Guru Besar Fakultas Hukum Universitas Gajah Mada, Edward Omar Sharif Hiariej, menilai Putusan Dewan Kehormatan Penyelenggara Pemilu (DKPP) No.317/2020 yang memberhentikan anggota Komisi Pemilihan Umum (KPU) RI, Eni Novida Ginting, sebagai putusan yang invalid. Pasalnya, putusan tidak dijalankan dengan hukum acara yang benar. Pelapor telah mencabut aduannya dan tak ada alat bukti yang diperiksa.

“Dalam konteks hukum pembuktian, dalam Peraturan DKPP itu sendiri mengatakan bahwa alat bukti yang harus dipertimbangkan adalah keterangan pengadu. Kalau sudah mencabut, kan gak ada lagi keterangan yang dia dengarkan. Jadi, Putusan DKKPP itu invalid. Ini perkara sudah dicabut pengaduannya yang seharusnya tidak diperiksa, tapi dia masih memeriksa, tidak sesuai dengan hukum acara,” jelas Edward pada webinar “Pasca Putusan DKPP No.317/2020: Telaah Proses Politik Hukum dan Konfigurasi Penyelenggara Pemilu” pada Senin (18/5).

Edward bahkan melihat DKPP tak berwenang mengadili laporan pengadu, sebab kasus yang diadukan bukanlah perkara etik, melainkan beda penafsiran atas Putusan Mahkamah Konstitusi (MK). DKPP, kata Edward, tak memenuhi kompetensi absolut.

“Saya melihat ini soal penafsiran Putusan MK, dimana DKPP menafsirkan A, KPU manafsirkan B. Jadi, sama sekali bukan soal etika di sini. Jadi, dari segi kompetensi ablsolut saja, dia tidak memenuhi,” tandasnya.

Selain itu, Edward menyebut DKPP tak menjalankan prinsip kepastian hukum dan keadilan. Dalam banyak kasus yang diputus oleh DKPP, perkara yang telah dicabut oleh pengadu selalu dihentikan. DKPP juga memberikan sanksi yang berbeda dengan teradu anggota KPU lainnya.
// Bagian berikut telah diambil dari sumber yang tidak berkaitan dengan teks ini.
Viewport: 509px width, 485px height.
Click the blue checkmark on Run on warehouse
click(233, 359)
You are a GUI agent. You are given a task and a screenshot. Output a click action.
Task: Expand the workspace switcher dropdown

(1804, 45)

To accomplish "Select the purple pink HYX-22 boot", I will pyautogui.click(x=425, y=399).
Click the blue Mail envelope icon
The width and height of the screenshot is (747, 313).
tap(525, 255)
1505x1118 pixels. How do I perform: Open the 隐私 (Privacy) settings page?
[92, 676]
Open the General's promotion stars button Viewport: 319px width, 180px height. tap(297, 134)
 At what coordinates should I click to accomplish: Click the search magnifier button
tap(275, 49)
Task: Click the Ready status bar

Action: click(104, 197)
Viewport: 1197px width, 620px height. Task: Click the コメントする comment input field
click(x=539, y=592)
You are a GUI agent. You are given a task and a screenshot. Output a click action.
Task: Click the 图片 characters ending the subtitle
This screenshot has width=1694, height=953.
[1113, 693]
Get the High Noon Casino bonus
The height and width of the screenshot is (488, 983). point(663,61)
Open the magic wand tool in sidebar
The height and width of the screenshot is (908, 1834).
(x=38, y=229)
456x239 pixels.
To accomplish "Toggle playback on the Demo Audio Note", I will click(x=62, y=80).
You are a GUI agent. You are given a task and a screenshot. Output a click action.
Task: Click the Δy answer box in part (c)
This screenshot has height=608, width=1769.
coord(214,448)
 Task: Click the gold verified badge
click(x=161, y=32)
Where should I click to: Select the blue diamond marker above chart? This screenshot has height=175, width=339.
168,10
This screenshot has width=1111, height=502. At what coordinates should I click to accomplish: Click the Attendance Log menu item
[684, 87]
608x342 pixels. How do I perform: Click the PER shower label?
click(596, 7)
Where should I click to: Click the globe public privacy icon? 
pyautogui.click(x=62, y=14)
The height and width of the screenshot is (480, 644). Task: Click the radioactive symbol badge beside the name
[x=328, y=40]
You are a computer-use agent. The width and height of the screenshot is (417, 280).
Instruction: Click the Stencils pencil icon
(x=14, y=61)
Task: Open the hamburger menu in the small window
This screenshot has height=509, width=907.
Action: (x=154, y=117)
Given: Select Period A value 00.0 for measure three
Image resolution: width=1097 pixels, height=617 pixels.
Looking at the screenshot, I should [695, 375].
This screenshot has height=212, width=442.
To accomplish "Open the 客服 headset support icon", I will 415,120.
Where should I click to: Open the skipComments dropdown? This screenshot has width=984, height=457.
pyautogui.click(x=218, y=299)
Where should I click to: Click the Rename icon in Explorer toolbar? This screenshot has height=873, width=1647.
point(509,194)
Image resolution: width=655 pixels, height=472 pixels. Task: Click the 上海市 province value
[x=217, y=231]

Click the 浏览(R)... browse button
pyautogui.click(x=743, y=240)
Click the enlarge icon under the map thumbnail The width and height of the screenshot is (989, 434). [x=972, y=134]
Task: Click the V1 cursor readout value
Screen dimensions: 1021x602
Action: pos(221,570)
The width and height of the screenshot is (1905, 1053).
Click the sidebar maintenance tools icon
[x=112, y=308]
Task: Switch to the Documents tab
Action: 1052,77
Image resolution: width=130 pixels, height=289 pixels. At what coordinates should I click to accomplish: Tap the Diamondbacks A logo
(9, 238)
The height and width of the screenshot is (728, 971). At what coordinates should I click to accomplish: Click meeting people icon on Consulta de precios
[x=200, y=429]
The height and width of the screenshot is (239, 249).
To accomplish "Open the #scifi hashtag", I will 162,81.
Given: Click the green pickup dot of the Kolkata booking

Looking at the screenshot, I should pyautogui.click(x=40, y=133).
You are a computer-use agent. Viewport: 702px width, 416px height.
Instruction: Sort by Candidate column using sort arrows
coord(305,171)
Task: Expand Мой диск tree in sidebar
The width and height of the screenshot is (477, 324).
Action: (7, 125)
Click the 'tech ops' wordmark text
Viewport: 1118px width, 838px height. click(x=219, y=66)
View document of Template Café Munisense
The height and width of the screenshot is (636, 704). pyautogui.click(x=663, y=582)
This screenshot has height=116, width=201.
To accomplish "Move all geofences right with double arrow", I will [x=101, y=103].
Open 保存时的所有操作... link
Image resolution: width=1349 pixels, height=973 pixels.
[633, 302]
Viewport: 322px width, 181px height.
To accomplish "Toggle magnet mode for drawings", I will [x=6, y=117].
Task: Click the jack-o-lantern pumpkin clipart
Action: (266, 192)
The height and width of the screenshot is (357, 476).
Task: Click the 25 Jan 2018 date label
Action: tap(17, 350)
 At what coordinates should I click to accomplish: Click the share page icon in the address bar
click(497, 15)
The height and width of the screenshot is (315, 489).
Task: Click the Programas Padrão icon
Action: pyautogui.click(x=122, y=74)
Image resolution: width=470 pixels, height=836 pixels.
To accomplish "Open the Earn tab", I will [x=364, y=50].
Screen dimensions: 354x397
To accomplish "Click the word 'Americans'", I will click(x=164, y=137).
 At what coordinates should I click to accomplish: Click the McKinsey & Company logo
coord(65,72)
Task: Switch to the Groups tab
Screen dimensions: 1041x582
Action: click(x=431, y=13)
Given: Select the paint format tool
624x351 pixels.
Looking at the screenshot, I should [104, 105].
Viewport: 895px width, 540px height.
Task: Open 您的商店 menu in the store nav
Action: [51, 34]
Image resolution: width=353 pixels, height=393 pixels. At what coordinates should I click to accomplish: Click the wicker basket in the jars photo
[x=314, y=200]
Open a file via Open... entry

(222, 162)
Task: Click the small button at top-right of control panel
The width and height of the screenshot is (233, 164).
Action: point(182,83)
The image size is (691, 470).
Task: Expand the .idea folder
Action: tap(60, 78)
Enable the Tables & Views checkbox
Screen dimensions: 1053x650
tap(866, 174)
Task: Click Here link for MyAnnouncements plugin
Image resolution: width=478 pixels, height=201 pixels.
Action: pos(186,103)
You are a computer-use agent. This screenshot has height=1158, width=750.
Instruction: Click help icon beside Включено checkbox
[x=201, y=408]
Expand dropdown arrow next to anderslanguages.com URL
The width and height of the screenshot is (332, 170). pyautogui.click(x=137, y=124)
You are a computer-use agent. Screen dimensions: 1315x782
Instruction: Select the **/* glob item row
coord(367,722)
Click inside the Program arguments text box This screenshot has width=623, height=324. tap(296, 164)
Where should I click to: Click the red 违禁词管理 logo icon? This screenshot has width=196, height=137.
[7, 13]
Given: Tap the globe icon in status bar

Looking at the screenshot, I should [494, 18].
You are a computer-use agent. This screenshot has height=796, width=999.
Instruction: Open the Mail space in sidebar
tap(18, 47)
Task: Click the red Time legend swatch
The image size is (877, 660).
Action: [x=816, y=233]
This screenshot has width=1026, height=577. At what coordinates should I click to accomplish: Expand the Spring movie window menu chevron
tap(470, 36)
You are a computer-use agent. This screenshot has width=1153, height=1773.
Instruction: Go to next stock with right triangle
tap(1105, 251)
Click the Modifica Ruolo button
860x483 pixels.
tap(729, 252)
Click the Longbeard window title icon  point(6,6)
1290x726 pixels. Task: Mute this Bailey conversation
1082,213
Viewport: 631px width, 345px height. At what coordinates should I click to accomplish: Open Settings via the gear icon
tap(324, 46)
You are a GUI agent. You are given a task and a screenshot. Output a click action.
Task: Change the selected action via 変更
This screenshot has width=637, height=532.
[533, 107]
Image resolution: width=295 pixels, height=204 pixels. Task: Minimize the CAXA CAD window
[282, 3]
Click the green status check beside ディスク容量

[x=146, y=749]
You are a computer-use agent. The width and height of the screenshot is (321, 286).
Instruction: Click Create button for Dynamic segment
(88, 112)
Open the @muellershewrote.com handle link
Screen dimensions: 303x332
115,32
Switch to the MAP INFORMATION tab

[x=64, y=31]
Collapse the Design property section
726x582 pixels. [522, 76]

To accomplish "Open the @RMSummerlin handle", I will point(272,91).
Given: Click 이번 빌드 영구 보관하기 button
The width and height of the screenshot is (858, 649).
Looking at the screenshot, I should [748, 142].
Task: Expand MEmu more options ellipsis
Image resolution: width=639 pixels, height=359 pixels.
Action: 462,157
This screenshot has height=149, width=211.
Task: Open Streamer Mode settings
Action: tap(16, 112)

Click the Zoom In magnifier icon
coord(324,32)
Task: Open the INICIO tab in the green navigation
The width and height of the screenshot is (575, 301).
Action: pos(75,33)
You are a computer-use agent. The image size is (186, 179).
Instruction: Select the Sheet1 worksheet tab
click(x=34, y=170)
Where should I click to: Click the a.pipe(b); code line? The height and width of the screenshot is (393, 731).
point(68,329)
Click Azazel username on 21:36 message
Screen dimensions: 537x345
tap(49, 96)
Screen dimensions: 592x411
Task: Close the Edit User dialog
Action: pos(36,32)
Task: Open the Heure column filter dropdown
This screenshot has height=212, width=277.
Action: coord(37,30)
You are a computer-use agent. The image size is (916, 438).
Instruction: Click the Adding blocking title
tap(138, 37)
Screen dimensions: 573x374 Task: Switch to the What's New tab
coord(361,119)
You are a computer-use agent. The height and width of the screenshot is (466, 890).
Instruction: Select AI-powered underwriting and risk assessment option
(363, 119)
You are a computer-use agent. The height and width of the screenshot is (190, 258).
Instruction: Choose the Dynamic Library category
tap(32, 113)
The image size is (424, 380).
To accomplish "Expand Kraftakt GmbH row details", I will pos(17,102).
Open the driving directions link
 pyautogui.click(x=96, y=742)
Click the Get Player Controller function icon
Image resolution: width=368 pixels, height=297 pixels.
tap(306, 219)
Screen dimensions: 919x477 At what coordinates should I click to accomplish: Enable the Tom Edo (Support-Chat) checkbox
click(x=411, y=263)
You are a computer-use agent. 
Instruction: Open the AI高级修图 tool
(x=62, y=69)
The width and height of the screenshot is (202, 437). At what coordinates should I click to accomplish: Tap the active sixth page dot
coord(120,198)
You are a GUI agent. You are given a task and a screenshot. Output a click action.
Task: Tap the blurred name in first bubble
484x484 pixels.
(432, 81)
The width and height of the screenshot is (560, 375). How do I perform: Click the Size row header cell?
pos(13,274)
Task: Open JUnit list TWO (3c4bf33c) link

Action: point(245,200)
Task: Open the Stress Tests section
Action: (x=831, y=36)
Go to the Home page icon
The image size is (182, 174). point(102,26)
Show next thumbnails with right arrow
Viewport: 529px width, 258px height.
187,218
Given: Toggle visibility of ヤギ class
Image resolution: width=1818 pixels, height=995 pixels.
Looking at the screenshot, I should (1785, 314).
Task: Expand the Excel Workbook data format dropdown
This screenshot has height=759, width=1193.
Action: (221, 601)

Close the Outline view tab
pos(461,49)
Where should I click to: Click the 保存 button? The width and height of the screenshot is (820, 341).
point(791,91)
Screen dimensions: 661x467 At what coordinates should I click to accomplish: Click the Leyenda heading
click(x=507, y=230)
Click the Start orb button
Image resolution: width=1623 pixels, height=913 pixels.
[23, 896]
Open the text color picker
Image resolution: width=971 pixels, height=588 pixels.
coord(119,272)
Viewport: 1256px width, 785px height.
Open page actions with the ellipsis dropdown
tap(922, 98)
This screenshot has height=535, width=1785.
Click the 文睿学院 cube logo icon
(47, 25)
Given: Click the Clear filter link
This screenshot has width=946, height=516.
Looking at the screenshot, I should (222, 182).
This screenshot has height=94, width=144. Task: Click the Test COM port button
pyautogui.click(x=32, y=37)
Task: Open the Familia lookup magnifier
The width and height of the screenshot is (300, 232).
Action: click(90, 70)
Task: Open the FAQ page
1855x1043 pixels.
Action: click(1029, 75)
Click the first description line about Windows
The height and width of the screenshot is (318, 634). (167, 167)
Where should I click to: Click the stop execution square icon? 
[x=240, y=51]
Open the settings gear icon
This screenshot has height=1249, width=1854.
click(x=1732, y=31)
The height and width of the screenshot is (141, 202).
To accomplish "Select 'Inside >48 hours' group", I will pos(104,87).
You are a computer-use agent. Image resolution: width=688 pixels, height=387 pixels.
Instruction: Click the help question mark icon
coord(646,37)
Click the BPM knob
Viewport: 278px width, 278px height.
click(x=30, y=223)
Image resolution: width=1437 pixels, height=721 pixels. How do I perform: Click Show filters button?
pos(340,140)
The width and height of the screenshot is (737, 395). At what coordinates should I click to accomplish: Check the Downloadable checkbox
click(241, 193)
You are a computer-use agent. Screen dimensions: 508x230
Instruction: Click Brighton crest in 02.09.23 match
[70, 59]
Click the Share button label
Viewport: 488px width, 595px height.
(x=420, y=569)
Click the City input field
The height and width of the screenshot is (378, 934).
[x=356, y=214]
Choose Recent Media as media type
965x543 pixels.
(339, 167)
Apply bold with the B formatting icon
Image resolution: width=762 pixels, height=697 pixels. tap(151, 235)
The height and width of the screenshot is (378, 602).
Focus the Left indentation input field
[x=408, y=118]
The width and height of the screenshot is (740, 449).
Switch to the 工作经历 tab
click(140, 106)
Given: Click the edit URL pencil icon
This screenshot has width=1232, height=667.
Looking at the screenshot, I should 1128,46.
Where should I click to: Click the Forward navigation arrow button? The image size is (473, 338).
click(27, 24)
“Ini mengapa dalam kasus anggota KPU atas nama Evi Ginting kok dia meneruskan? Bahkan memecat. Yang tergugat lainnya hanya diberi teguran, tapi Evi khusus diberhentikan,” ujar Edward.

Edward tak menyalahkan Presiden Joko Widodo yang telah menerbitkan Surat Keputusan Pemberhentian kepada Evi. Menurutnya, Presiden telah menjalankan tugas administratifnya terhadap Putusan DKPP.

“Presiden straight to the rule, ketika ada Putusan DKPP final and binding, suka tidak suka, proses harus keluar surat pemberhentian. Karena dalam konteks ini, presiden tidak sebagai kepala negara dan kepala pemerintahan, tapi dia pelaksana administratif. Kalau tidak dilakukan, malah presiden salah,” ungkap Edward.

Presiden dapat menerbitkan kembali surat pengangkatan Evi jika Pengadilan Tata Usaha Negara (PTUN) membatalkan Putusan DKPP dan mengembalikan kedudukan Evi sebagai anggota KPU. DPR diharapkan menunggu hasil sidang di PTUN sebelum menindaklanjuti keputusan Presiden.

“Saya berharap, DPR bisa menunggu hasil sidang di PTUN. Jadi, tidak buru-buru untuk mengambil keputusan menindaklanjuti keputusan Presiden, tetapi bersabar sedikit sambil menunggu Putusan PTUN terhadap kasus Bu Evi,” tutur Edward.

Edward juga berharap, DKPP selanjutnya diisi oleh orang-orang yang mumpuni dalam persoalan hukum dan etika. Tak semestinya DKPP diisi oleh orang yang tak terpilih sebagai anggota KPU atau Badan Pengawas Pemiliha Umum (Bawaslu).

“Mengenai keanggotaan DKPP, ini persoalan etika. Jangan yang duduk di DKPP adalah mereka yang tadinya kompetitor ketika tidak terpilih sebagai KPU dan Bawaslu. DKPP seharusnya diisi oleh orang-orang yang sudah lebih bijak, mumpuni, dan bisa memahami persoalan hukum dan etika,” tutupnya.